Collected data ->
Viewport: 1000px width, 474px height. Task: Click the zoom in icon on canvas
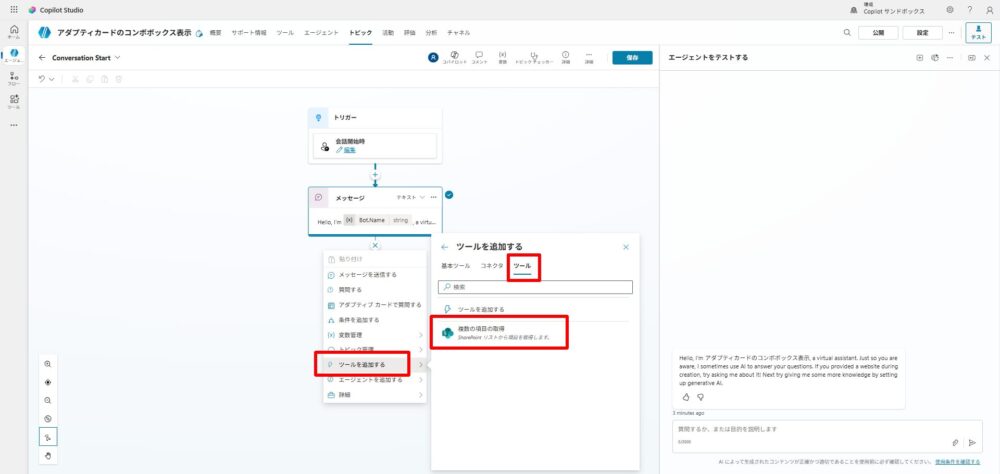pos(48,364)
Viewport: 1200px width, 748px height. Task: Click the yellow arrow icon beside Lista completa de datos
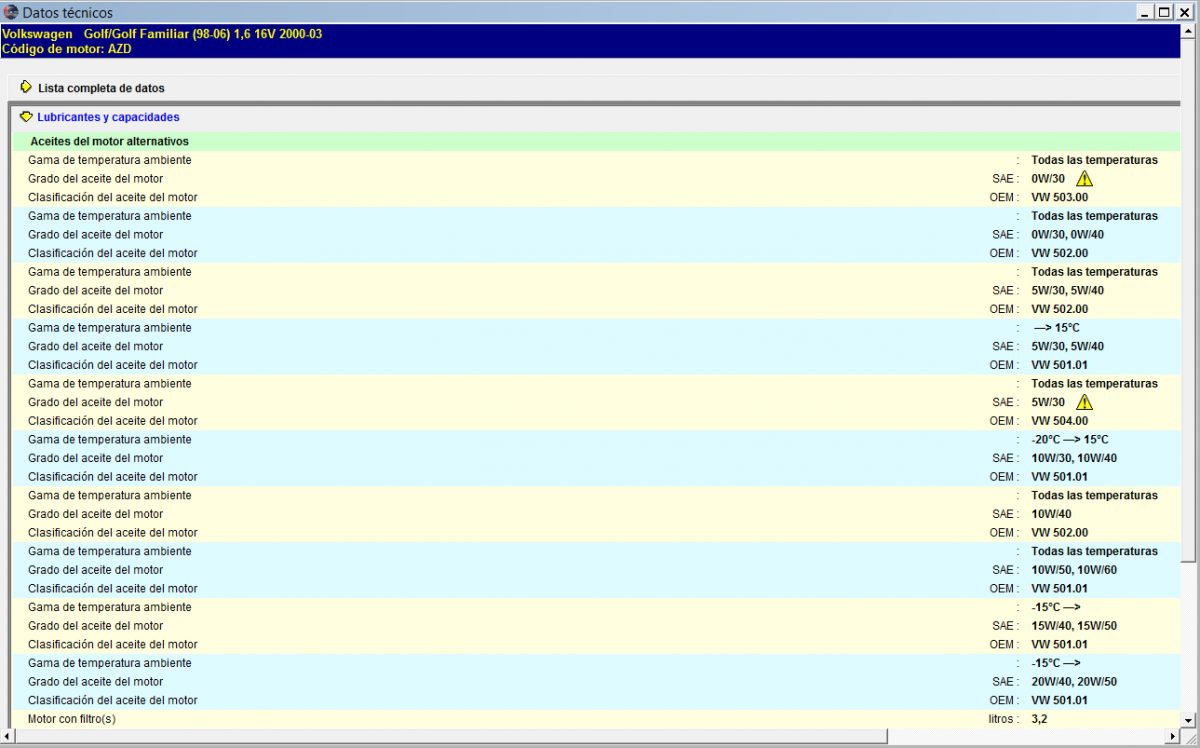coord(26,87)
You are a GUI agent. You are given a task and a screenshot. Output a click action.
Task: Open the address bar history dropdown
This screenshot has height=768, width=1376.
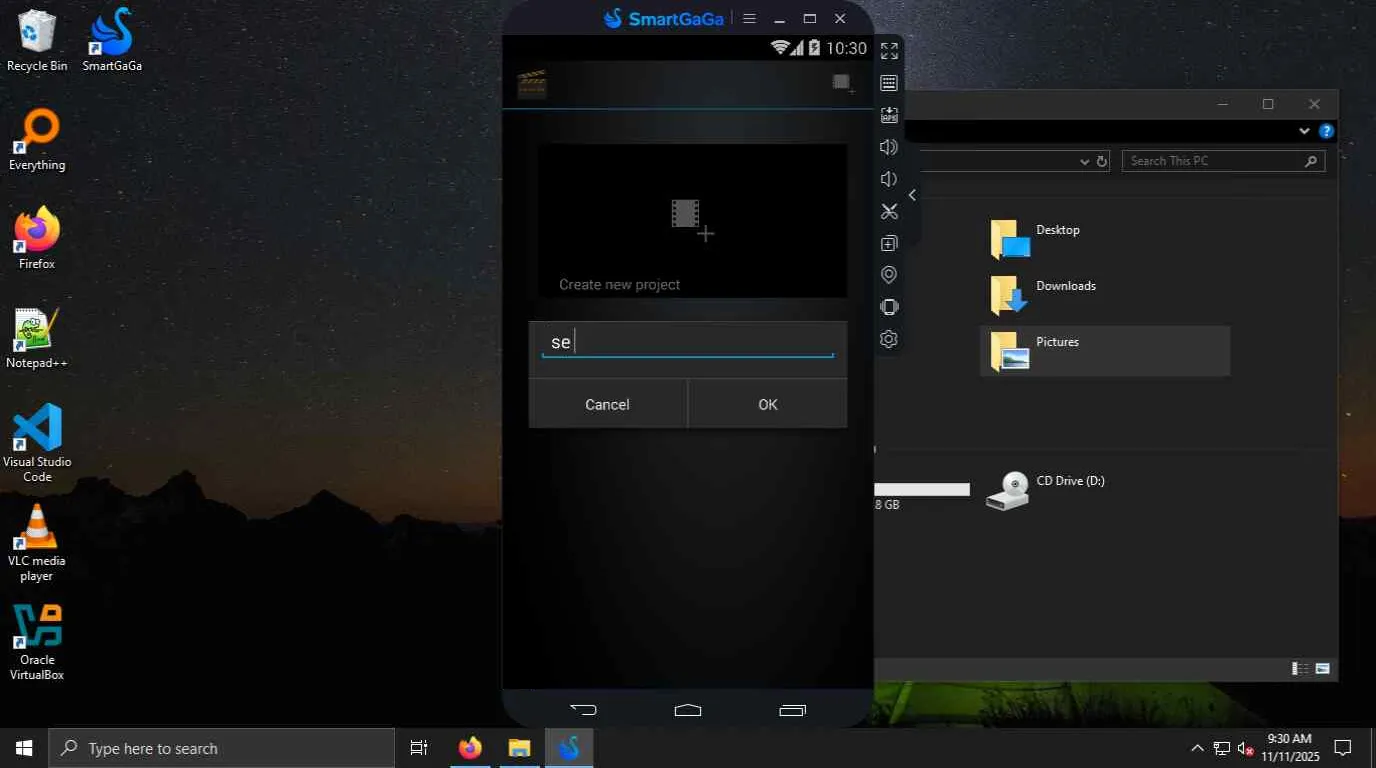tap(1084, 161)
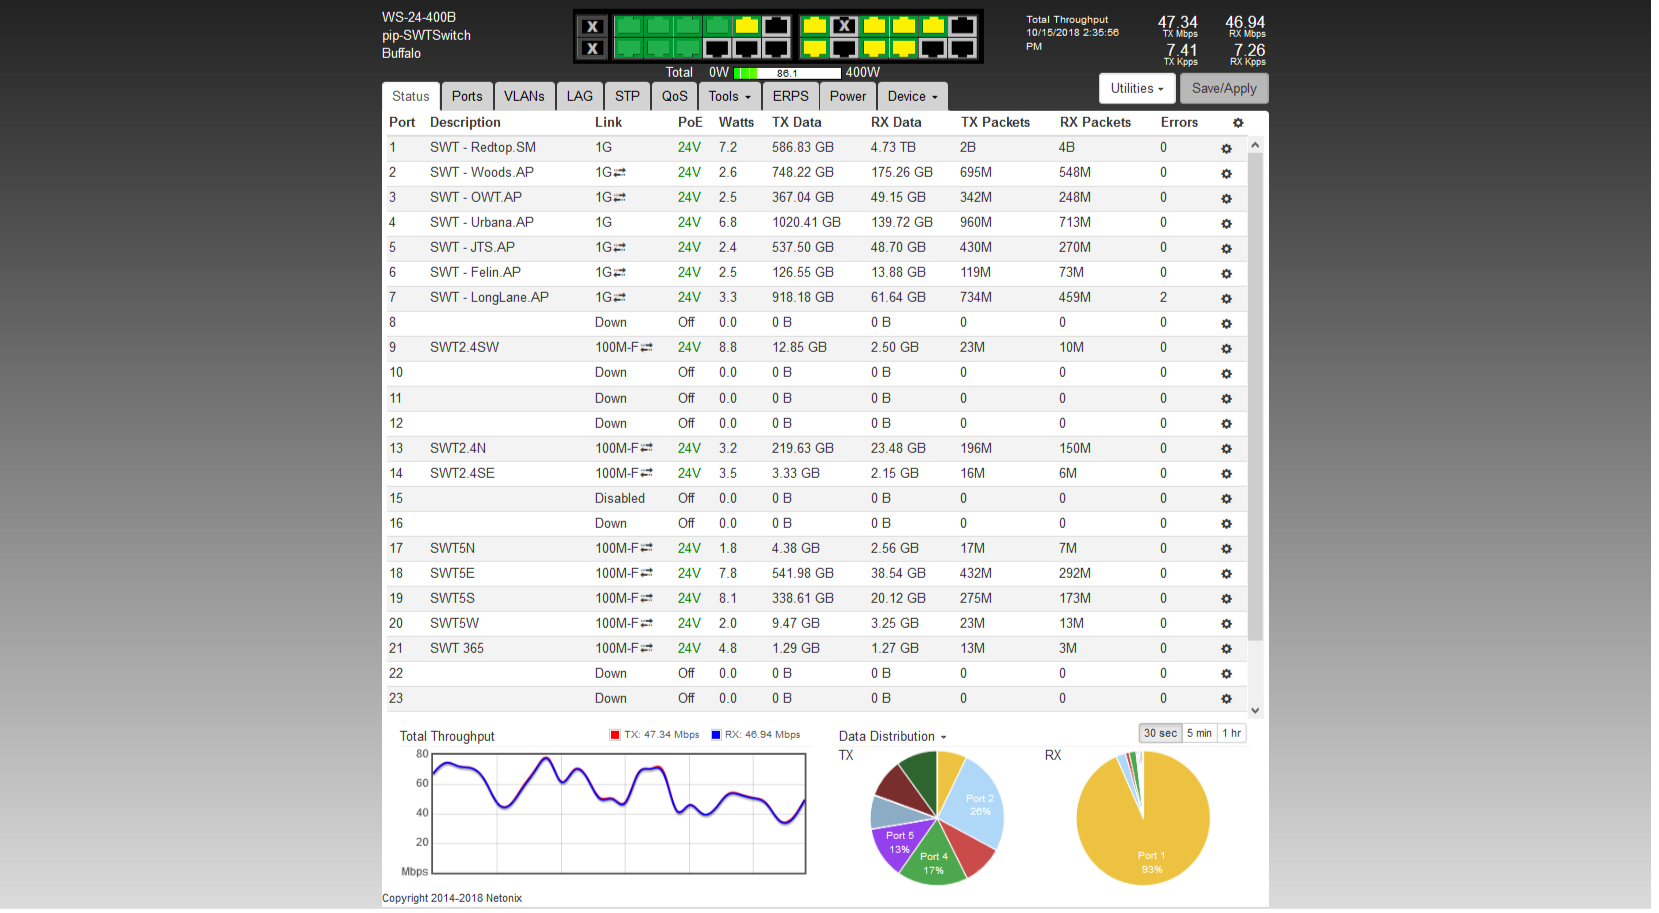This screenshot has height=913, width=1659.
Task: Switch graph interval to 5 min
Action: tap(1199, 733)
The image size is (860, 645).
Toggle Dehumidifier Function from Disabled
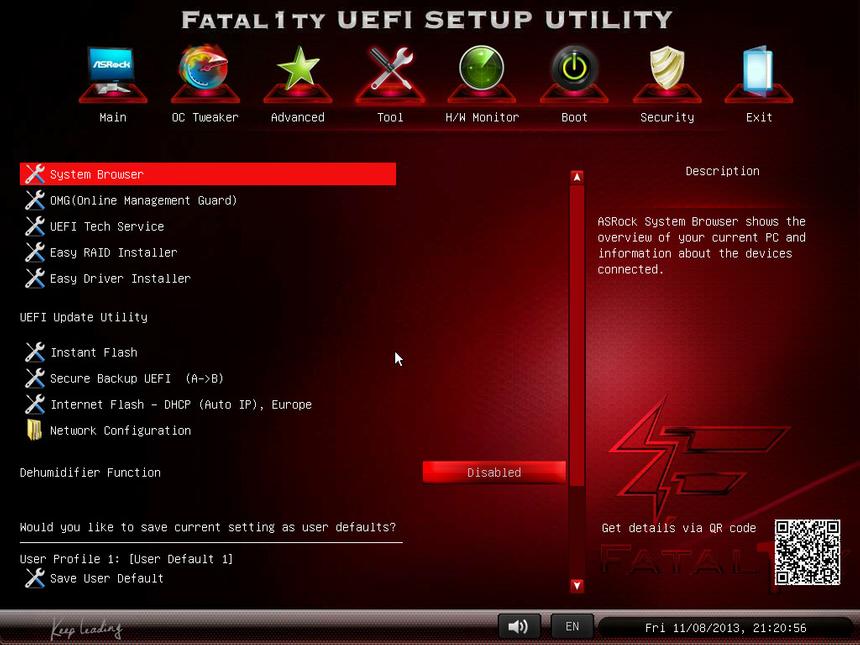[x=493, y=472]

WHAT THE EXERCISE ASKS -> A word-for-word copy of the records above is needed, pictures excluded.

REPLY TO THE EXERCISE ->
Viewport: 1000px width, 474px height. Task: Click the zoom in icon on canvas
pos(48,364)
Viewport: 1200px width, 748px height. Task: Click the yellow arrow icon beside Lista completa de datos
coord(26,87)
You are a GUI agent. You are given a task and a screenshot. Output a click action.
Task: Open the address bar history dropdown
This screenshot has height=768, width=1376.
tap(1084, 161)
This screenshot has height=913, width=1659.
Task: Switch graph interval to 5 min
Action: tap(1199, 733)
The image size is (860, 645).
Toggle Dehumidifier Function from Disabled
[x=493, y=472]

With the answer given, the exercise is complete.